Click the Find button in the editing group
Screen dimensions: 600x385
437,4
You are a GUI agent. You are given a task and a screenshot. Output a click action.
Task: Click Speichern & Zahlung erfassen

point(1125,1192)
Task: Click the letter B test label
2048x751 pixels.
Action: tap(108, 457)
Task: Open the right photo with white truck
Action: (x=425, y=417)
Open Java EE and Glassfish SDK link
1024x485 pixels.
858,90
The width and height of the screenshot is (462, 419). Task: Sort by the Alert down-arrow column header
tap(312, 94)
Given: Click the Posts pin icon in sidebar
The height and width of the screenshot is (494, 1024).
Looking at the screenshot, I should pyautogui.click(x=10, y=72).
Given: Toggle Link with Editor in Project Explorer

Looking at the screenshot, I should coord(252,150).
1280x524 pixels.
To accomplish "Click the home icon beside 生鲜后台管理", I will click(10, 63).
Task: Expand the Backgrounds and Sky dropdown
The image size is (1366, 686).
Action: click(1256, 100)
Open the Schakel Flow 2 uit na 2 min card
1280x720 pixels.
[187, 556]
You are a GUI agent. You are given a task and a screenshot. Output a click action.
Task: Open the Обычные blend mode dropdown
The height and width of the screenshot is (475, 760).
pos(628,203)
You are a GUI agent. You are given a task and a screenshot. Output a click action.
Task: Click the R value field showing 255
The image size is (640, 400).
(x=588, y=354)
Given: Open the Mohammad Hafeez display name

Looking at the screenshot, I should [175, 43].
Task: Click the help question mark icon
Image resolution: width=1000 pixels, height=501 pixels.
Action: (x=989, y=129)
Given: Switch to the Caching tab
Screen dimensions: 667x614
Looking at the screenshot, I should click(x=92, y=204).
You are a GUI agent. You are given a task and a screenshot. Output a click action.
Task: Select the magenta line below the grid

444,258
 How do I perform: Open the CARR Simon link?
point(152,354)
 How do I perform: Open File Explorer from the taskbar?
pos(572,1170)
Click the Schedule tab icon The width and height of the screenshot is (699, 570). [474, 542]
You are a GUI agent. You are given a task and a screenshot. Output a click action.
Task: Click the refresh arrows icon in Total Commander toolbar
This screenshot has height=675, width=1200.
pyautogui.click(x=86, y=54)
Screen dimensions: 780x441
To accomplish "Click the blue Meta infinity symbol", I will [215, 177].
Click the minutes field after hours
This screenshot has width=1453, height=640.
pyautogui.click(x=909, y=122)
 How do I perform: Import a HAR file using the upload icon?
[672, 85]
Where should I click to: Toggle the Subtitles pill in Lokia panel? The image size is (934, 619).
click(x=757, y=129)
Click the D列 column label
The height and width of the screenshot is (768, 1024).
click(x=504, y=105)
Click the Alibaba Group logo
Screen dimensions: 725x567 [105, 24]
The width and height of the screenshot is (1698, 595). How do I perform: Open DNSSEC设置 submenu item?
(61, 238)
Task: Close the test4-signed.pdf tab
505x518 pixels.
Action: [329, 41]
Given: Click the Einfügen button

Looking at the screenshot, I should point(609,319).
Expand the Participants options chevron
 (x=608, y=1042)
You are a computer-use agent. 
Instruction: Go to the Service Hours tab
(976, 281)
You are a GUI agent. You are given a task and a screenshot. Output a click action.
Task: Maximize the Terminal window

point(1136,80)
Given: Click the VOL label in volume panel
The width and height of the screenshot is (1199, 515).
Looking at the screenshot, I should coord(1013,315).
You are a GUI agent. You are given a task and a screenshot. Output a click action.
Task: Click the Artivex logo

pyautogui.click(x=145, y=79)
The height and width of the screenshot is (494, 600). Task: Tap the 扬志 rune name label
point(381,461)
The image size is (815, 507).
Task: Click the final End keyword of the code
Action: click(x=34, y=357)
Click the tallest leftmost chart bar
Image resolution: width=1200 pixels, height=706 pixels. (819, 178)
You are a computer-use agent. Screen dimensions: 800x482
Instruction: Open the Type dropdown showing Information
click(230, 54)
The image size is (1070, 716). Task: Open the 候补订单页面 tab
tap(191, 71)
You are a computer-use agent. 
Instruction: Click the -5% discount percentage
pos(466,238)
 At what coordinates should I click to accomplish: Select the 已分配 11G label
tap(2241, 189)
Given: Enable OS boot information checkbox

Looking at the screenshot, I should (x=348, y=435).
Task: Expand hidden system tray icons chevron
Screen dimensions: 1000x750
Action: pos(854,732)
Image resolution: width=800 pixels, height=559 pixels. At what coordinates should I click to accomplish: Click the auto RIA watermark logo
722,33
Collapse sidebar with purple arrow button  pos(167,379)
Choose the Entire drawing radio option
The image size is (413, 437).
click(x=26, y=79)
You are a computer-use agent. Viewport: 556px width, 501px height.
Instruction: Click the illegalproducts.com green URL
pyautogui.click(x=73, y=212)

++++++

Task description: Extract from the data every line where "will" shows up.

Solution for this problem:
To accomplish "Click the home icon beside 生鲜后台管理", I will click(10, 63).
To accomplish "Click the blue Meta infinity symbol", I will [215, 177].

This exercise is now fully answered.